Il y a six mois encore, les Vert-e-s étaient restés silencieux, ce qui leur a valu des moqueries. Le parti avait annoncé qu'il ne présenterait pas de candidate à la succession de la conseillère fédérale du Parti socialiste (PS) Simonetta Sommaruga. La raison: Le PS était politiquement trop proche de leur propre parti.
Quelques semaines auparavant, les Vert-e-s avaient encore flirté avec une attaque sur le siège UDC vacant du ministre des Finances Ueli Maurer – bien que le fait que l'UDC possède deux sièges au Conseil fédéral soit incontesté. Finalement, le parti des défenseurs du climat avait décidé de ne pas le faire. Motif: une candidature n'aurait eu aucune chance.
Être gentil ne fait pas avancer les choses
La réaction à ce parcours en zigzag ne s'est pas fait attendre. Les Vert-e-s n'auraient pas compris l'essence de la concordance, a raillé le PLR. Les Vert-e-s manquent de stratégie, a-t-on entendu dans les rangs du PS. Même les Verts libéraux, qui soutiennent les ambitions de leur parti cousin au Conseil fédéral, étaient irrités.
Cela a laissé des traces chez les parlementaires dudit parti. Les moqueries de la gauche ont particulièrement déplu. Et le parti en a été convaincu: Être gentil ne nous fait pas avancer. «C'était un processus de maturation», dit le conseiller national vert Bastien Girod. Le résultat s'est fait sentir ces dernières semaines.
Par deux fois, les Vert-e-s ont fait passer leurs propres intérêts avant ceux des socialistes Et ont ainsi surpris leurs camarades.
Ainsi, le parti s'est assuré la vice-présidence de la Commission d'enquête parlementaire (CEP) sur la débâcle de Credit Suisse. Au détriment du PS, qui visait le même poste. Et cette semaine, après la démission d'Alain Berset, ils ont annoncé qu'ils examineraient toutes les options lors des élections fédérales de décembre. Autrement dit: une attaque sur le siège du PS n'est plus taboue.
Pas de rôle facile à trouver
Les Vert-e-s font de la politique de pouvoir (Machtpolitik). Il a fallu près de quatre ans au parti pour s'y résoudre après sa victoire historique aux élections de 2019. Alors que les camarades n'ont jamais eu de scrupules à atteindre leurs objectifs grâce à des accords avec l'adversaire politique, un tel comportement était jusqu'à présent suspect pour les Vert-e-s pacifistes. Cela est en train de changer – et donc aussi les relations entre les partis frères.

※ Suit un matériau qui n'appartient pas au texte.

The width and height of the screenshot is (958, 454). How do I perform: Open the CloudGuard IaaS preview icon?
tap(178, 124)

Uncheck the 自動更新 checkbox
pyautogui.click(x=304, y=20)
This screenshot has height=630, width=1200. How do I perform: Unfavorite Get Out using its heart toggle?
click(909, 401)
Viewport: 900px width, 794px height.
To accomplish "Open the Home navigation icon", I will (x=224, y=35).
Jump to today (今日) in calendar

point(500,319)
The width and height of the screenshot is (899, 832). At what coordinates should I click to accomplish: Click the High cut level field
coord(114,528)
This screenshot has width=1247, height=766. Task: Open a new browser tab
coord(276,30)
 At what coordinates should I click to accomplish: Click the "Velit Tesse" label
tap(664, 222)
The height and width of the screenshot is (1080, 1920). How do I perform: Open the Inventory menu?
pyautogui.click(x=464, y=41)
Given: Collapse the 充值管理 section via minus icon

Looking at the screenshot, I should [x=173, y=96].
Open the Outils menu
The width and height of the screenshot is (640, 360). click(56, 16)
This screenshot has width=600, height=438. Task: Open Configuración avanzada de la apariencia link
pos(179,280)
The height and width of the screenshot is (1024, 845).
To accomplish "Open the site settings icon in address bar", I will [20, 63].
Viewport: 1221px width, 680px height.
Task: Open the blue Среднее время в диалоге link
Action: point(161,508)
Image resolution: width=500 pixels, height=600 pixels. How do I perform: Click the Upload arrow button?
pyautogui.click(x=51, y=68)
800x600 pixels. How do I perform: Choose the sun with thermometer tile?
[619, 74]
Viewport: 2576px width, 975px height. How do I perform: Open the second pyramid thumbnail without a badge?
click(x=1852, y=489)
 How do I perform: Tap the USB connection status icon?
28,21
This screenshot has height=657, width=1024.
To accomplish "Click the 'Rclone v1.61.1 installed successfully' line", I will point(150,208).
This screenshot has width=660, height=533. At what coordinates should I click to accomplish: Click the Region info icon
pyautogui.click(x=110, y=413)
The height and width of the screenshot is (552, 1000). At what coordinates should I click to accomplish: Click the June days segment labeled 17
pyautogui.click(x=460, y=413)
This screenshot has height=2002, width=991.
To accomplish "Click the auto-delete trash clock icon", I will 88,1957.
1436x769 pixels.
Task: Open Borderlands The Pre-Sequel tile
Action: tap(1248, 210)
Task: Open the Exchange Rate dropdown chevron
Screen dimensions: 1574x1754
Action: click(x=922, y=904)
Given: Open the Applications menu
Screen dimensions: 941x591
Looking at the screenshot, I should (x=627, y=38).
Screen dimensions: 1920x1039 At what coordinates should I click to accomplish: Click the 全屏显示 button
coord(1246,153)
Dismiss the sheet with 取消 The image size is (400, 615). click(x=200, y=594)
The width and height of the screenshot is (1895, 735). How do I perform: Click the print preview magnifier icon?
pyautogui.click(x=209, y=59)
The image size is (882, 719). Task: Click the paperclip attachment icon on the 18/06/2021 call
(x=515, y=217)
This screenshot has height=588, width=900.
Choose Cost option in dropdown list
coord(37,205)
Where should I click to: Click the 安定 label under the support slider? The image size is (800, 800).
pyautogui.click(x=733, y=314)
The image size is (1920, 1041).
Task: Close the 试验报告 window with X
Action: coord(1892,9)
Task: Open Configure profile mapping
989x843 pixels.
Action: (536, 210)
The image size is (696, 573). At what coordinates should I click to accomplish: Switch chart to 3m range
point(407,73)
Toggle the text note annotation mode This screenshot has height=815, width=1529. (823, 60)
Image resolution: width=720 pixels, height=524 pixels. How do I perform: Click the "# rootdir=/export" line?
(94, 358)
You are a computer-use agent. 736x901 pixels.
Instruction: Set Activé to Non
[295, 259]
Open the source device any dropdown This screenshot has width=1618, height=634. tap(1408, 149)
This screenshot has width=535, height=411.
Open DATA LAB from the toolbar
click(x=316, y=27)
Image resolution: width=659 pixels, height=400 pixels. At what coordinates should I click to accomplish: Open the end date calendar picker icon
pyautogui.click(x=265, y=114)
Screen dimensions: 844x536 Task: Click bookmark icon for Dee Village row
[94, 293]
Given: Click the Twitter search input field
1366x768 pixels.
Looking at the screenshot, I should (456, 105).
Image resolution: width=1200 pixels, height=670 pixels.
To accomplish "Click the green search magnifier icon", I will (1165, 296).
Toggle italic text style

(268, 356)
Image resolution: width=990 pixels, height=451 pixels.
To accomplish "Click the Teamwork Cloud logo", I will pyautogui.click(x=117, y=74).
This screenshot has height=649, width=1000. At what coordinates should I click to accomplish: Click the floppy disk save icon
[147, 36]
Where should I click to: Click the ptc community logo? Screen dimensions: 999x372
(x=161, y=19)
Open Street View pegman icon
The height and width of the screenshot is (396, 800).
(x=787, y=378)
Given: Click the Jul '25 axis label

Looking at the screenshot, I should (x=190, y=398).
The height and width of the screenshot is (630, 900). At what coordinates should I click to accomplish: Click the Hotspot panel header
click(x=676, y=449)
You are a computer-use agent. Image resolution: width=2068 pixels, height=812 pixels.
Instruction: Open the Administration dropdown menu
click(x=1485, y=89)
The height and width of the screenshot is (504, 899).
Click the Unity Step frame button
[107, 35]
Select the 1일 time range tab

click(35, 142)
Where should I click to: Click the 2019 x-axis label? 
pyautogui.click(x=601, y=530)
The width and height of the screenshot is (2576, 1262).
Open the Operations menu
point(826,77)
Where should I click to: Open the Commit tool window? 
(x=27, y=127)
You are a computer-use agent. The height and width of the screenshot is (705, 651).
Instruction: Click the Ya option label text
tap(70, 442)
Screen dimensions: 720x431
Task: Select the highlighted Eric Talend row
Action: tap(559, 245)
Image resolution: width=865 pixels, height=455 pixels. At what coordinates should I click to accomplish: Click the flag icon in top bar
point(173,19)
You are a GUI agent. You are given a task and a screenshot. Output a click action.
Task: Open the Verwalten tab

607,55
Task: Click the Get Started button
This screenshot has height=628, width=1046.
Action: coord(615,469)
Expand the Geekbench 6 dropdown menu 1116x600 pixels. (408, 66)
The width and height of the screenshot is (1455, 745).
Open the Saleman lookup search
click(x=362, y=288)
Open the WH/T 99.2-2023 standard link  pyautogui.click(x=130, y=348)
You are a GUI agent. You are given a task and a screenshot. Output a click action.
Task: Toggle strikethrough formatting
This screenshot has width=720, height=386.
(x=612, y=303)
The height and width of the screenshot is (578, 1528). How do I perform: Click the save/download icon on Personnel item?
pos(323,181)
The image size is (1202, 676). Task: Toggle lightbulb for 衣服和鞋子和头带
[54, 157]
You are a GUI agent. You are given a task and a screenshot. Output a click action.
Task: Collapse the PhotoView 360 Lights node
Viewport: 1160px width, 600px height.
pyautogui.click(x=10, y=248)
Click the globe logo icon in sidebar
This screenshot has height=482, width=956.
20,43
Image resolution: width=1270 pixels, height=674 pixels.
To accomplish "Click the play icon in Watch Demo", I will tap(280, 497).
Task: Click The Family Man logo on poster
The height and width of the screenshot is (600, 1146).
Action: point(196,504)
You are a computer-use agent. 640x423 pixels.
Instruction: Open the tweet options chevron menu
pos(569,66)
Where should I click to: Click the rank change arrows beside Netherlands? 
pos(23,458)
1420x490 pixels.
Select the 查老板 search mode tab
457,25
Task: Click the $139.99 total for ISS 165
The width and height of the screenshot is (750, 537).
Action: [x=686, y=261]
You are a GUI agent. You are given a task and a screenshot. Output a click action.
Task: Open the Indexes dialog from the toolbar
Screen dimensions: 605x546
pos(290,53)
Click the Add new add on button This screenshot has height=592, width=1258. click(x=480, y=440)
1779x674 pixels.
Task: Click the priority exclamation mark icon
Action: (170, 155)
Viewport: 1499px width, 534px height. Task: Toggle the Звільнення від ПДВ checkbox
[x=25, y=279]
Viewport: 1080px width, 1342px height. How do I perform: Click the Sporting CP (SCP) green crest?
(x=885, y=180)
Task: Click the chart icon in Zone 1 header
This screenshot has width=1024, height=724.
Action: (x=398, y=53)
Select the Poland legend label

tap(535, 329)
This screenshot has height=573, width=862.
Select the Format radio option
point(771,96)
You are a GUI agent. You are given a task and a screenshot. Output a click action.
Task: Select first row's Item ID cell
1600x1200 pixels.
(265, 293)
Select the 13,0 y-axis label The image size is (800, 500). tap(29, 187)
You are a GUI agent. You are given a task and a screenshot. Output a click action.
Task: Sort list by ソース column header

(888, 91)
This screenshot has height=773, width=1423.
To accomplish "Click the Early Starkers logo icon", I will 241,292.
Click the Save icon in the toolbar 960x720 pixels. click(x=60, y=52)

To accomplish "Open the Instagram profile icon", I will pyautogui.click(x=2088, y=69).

«C'est une émancipation qui n'est pas encore terminée», déclare la conseillère nationale verte et cheffe du groupe Aline Trede. «La définition des rôles n'est pas facile, ni pour nous ni pour le PS.»
En effet: au PS, on s'irrite de la démarche des Vert-e-s concernant la CEP. Ils ont fait croire aux sociaux-démocrates qu'ils soutenaient la candidature du PS à la vice-présidence, dit un politicien en coulisses. Le fait que les Vert-e-s aient pactisé avec le Centre pour obtenir le poste a été mal perçu par les camarades. Tout comme la déclaration d'examiner «tous les scénarios» lors des élections fédérales de décembre.
Mauvais moment pour une dispute
Chez les Vert-e-s, on estime que le PS n'a jusqu'à présent joué ses cartes que pour lui-même. «Les sociaux-démocrates ne nous ont jamais aidés à entrer au Conseil fédéral», déclare une politicienne qui ne souhaite également s'exprimer que sous couvert d'anonymat. «Ils n'ont jamais essayé de briser la formule magique.»
On n'entend pas de ton aussi agressif de la part de la cheffe du groupe des Vert-e-s Aline Trede. Elle sait qu'une lutte entre le PS et son parti serait mal perçue par les nombreux électeurs en cette année électorale.
C'est pourquoi ledit parti ne veulent pas faire du siège au Conseil fédéral un «thème prioritaire de la campagne», dit Aline Trede. «Notre objectif est de conquérir, avec le PS, suffisamment de parts de suffrages pour obtenir trois sièges au Conseil fédéral.»
Il est toutefois peu probable qu'un tel résultat soit atteint. Et c'est ainsi que le conseiller national Bastien Girod ajoute: Les Vert-e-s sont un «parti à part entière avec ses propres priorités comme la protection du climat, la biodiversité, l'égalité des droits». «Nous avons la responsabilité envers nos électeurs de défendre leurs intérêts – également au Conseil fédéral», conclut Bastien Girod.
En d'autres termes, le parti écolo n'abandonnera pas de sitôt sa nouvelle prétention au pouvoir. De quoi alimenter les discussions dans le camp gauche-vert.